> _Article_
==========
Images released by U.S. Central Command, which oversaw the operation, showed packages stacked on pallets onto military planes. One official, who spoke on the condition of anonymity to provide additional details, said the aid consisted of pork-free meals ready to eat, destined for the largely Muslim population of Gaza. Jordanian cargo planes also dropped aid alongside the U.S. aircraft.

U.S. officials said they were planning additional airdrops into Gaza and exploring new ways to get desperately needed assistance into the Hamas-controlled enclave, including by sea.

“The truth is … that the aid flowing into Gaza is nowhere near enough and nowhere near fast enough,” a senior administration official told reporters after the airdrop took place.
==========
> _Extracted data_
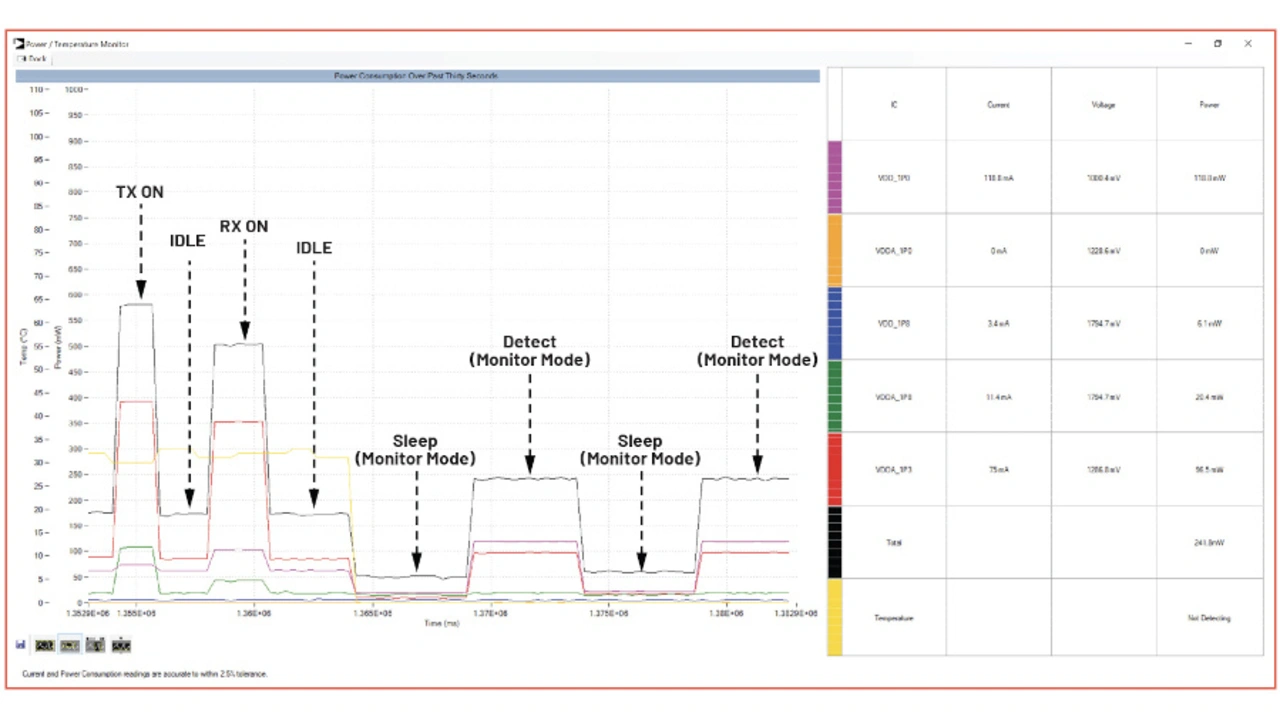
Task: Click the blue VDD_1P8 color swatch
Action: [x=835, y=323]
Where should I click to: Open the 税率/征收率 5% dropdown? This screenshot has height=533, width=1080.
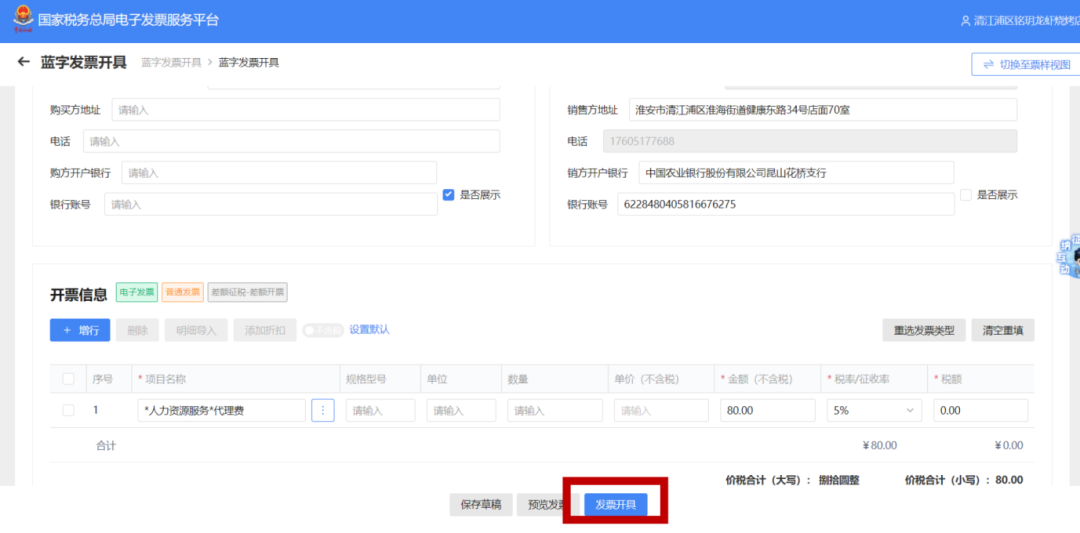[874, 410]
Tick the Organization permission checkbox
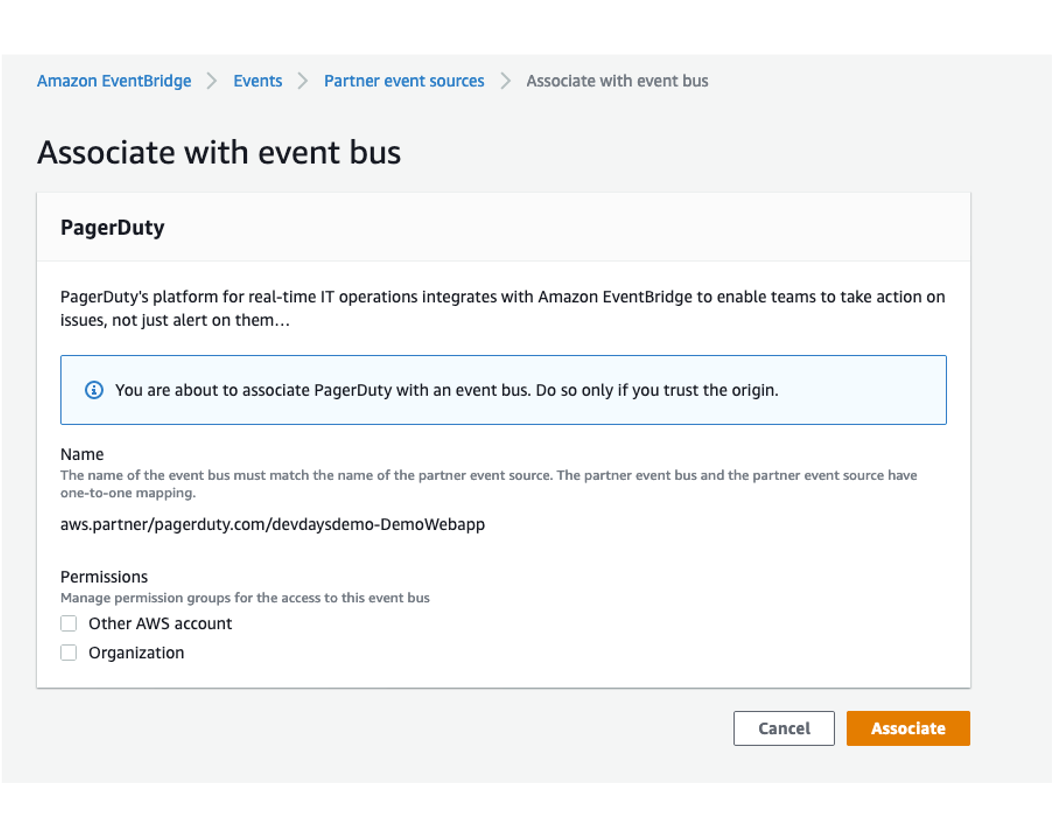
==========
> _Exercise requirements_
Copy the Gaza airdrop article from "U.S. officials said" to "including by sea.", putting "territory" in place of "enclave".

> _Final answer_
U.S. officials said they were planning additional airdrops into Gaza and exploring new ways to get desperately needed assistance into the Hamas-controlled territory, including by sea.